Black hole for Referrer Spam
After the kids go to bed, I listen to NPR podcasts while cleaning up the house before getting back to work. Tonight I heard a story about a computer program used to trap telemarketers that made me laugh. The whole thing got me thinking about an old idea I had for dealing with referer spam.
Real quick “referer spam” is a technique spammers use to get URLs to show up in your analytics information. I believe the goal is you’ll see some URL that is sending your site lots of traffic so you visit it and spammers make a penny (or something). It also skews your analytics data so you have to do work to filter the noise out.
Frustrating to say the least.
One recommended way to thwart referer spam is to add rewrite rules to abort any connection from known spammers. You can do this with IIS with something like:
<rewrite>
<rules>
<rule name="Abort referer spam" stopProcessing="true">
<match url=".*" />
<conditions>
<add input="{HTTP_REFERER}" pattern="(example\.com)|(example\.org)|(example\.net)" />
</conditions>
<action type="AbortRequest" />
</rule>
</rules>
</rewrite>
Of course, maintaining the list (there are better ways to encode the list, this was just a quick example) takes constant effort. Ultimately, it’s an arms race with a pig. And everyone knows if you do battle with a pig, you both get muddy and the pig likes it.

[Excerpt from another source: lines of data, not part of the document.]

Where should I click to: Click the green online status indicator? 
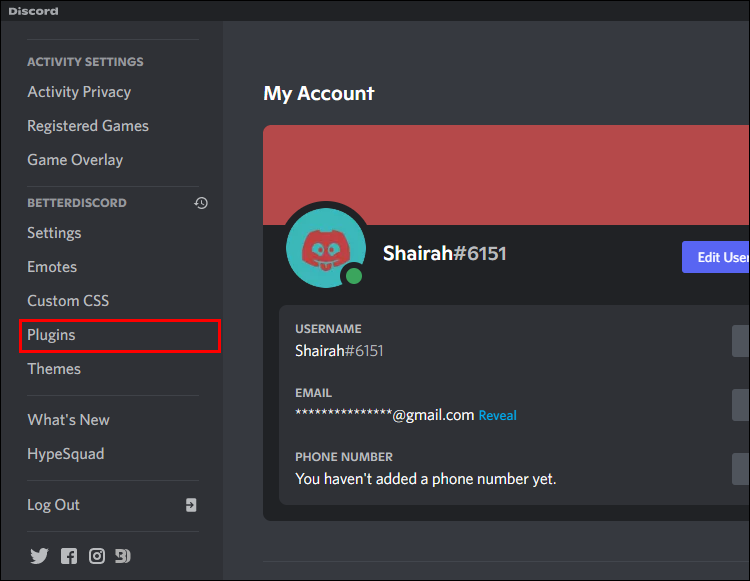[x=352, y=275]
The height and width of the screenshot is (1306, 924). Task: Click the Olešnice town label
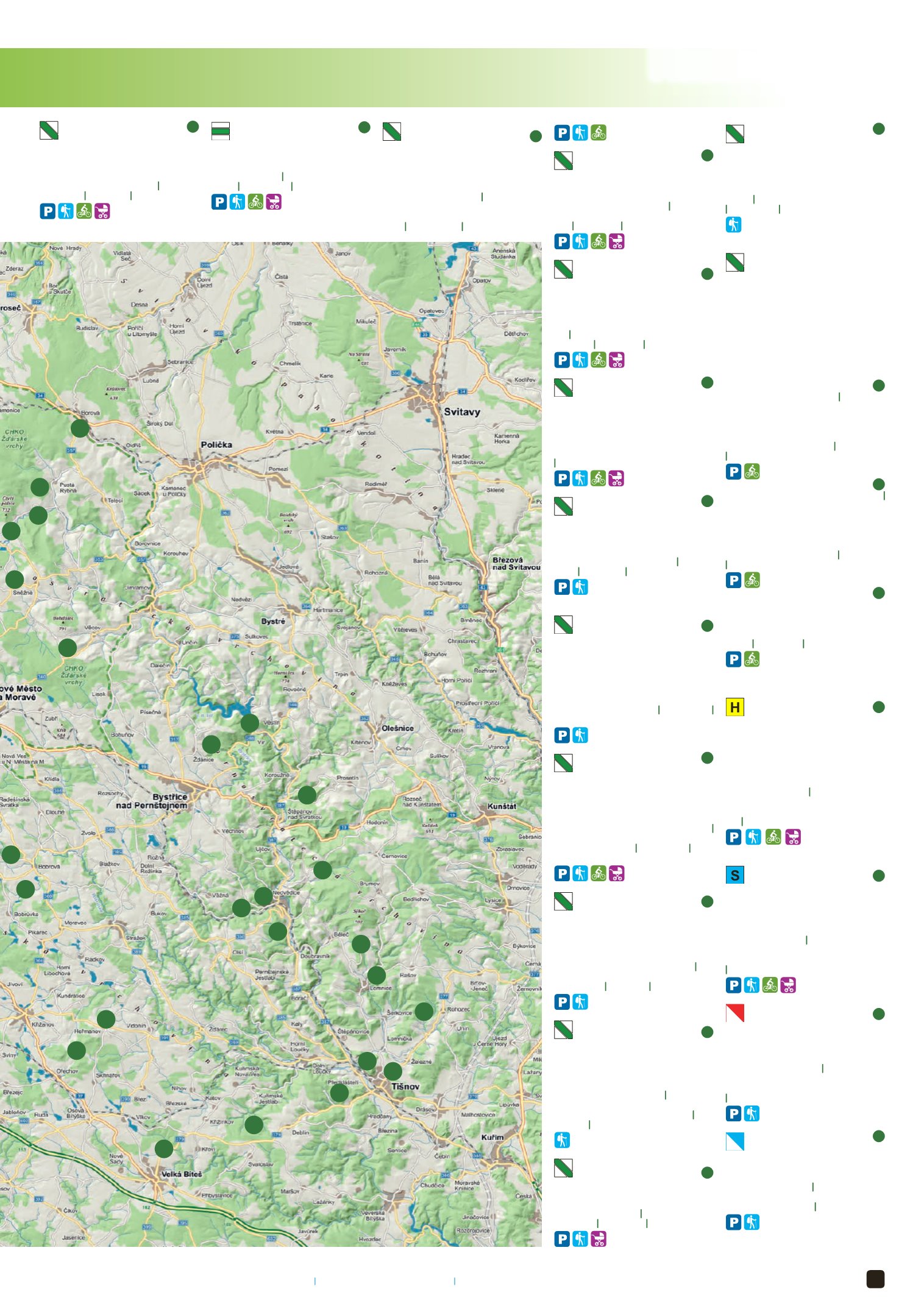pos(397,728)
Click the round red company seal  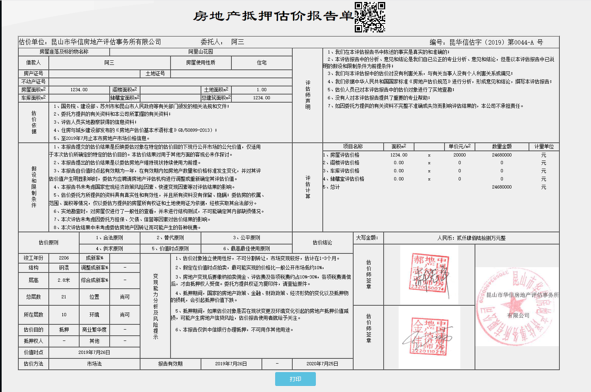pos(517,306)
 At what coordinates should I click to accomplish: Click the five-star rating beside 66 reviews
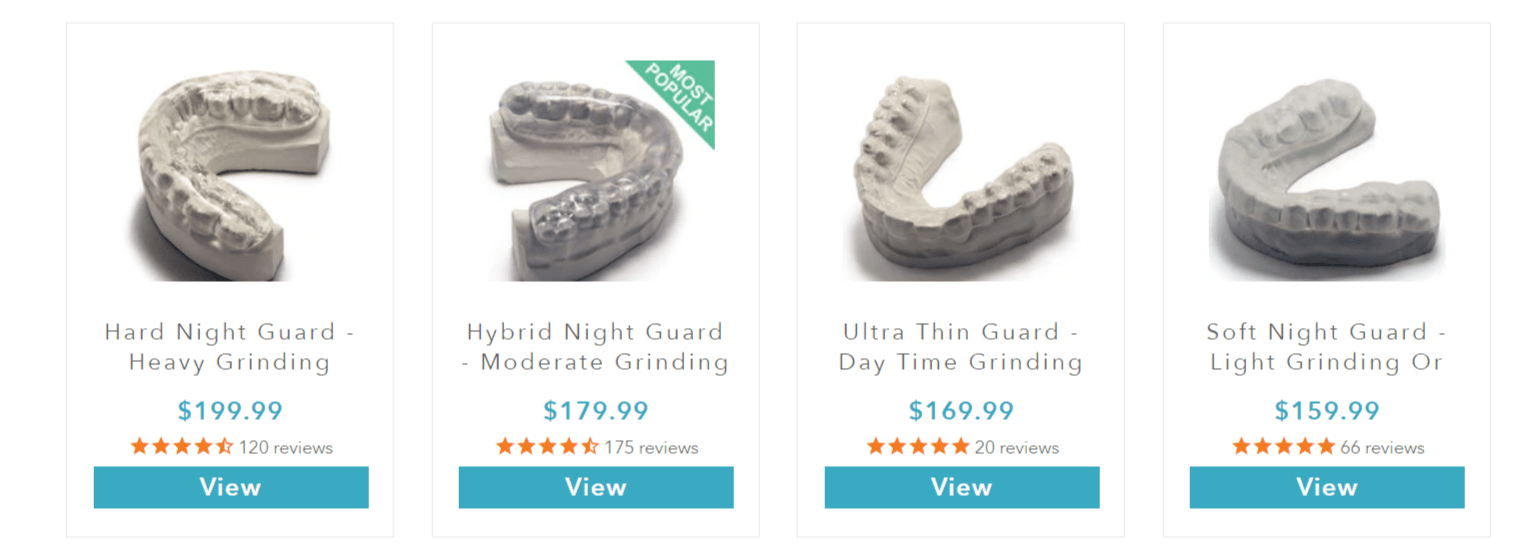[1284, 447]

So I started wondering if there was anyway to make the referer spam expensive for the spammer. The idea I came up with was to redirect the spammer to a “black hole server”. So, instead of using AbortRequest
, use Redirect
to send the spammer to a server that accepts the connection but never responds or responds very, very slowly.
There are a lot of problems with the idea.
First, the black hole server will need to handle lots of connections. If I recall my network programming correctly, connections are a finite resource for a server. But a lot has changed since I wrote low-level networking code in college so maybe this is a solved problem today.
Second, I’m not sure the spammers need to wait for the response. Some spam is done simply by connecting to the server. However, if I understand Google analytics, that’s all based on JavaScript executing. If so, then the spammers do need to wait and the black hole would be effective.
Third, spammers could start to recognize known black hole servers and abort their connection instead of following the redirect. The only solution is to have many, many black hole servers.
Finally, I understand some spammers bypass your website completely and throw spam directly at Google Analytics. Not much to be done here but let Google do their own anti-spam thing I suppose.
It’d be cool if there was a service that offered black holes and kept the known spammer list up to date on my site somehow.
So what do you think? Would this work? Has someone already done it?
In the meantime, keep coding. You know I am.